Sept. 15 11:19 PM
It’s 40 minutes until my 26th birthday and I wonder if you will show up at midnight with a balloon and a card. Or maybe you will call to say Happy Birthday. But I can’t get my hopes up just in case you don’t do either one of these or I don’t hear from you. I will be super sad.
While I was at work, I wrote all the ways you took me for granted and boy was that a long list. I wanted to call you and tell you. But I thought it would be better if I let you read it yourself. Then maybe, just maybe you will actually noticed how great of a person I was to you. Then maybe you will actually see me for who I truly am. Maybe then you can learn to love me for me.
But I thought enough of the no love and it’s my 26th birthday, so why not actually enjoy the moment with you.
I text you at 9:40 PM to see what you were doing. But there was no reply. You are probably at your boys house drinking again. I wanted to make a late night dinner, take a walk to the harbor, sip on some Henny and show you the horizon.
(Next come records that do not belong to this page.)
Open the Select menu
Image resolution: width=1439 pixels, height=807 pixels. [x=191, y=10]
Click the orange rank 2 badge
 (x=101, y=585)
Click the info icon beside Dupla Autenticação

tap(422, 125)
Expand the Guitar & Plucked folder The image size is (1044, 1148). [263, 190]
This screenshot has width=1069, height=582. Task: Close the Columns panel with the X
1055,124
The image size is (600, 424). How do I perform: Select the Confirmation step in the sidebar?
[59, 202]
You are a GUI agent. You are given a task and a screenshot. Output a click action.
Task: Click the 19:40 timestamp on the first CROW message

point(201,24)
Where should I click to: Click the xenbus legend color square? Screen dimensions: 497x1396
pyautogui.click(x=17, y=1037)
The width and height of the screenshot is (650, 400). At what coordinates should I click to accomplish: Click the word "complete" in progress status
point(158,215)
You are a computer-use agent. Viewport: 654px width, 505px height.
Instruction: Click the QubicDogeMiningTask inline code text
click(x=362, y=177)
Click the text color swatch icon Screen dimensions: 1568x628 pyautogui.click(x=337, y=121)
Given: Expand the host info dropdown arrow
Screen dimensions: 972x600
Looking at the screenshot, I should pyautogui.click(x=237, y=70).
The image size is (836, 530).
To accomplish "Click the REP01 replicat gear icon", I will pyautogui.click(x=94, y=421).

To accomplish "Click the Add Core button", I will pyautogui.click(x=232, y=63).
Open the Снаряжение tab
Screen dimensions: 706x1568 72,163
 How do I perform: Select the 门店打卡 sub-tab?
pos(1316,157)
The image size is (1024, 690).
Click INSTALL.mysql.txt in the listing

It’s really peaceful at night. Perfect spot to reflect and just enjoy each other’s company. I figured we would exchange stories of our days and then my fears of turning 26. Then your plans of my birthday.
Then we would walk home, giggling all the way, hands over each other just like that one night by the Christening Museum. The emotions and love would be there all over again. We would go home to have amazing sex and then I would sleep in your arms and hug you tight.
And the best thing about it is that when I wake up, you will be right there by my side. You will be there with me when I turn 26.
But it’s 30 minutes till my birthday and you still haven’t contacted me. I won’t contact you. I guess there goes my plans down the drain. I want to have hope you will be here at 12 with but knowing you, you won’t.
I won’t let you bring down this beautiful smile of waiting to turn 26. Or I will have the courage to go to the harbor without you and enjoy the night and cool breeze without you.